§ **DATA FOR THIS TASK**
>>>

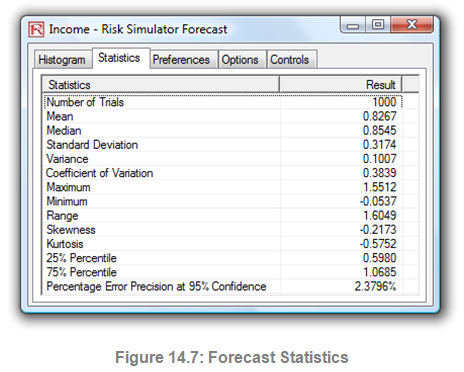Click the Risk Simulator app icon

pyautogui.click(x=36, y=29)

<<<
>>>

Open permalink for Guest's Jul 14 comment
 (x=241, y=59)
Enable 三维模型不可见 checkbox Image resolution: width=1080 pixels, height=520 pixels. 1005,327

<<<
>>>

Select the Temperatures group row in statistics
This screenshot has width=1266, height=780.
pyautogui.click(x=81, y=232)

<<<

§ **EXERCISE DESCRIPTION**
All lines above from the one holding "Open permalink for Guest's Jul 14 comment" to the one holding "Enable 三维模型不可见 checkbox", inclusive, are to be copied exactly; no other line is wanted.

§ **SOLUTION FOR THIS TASK**
Open permalink for Guest's Jul 14 comment
 (x=241, y=59)
Enable 三维模型不可见 checkbox Image resolution: width=1080 pixels, height=520 pixels. 1005,327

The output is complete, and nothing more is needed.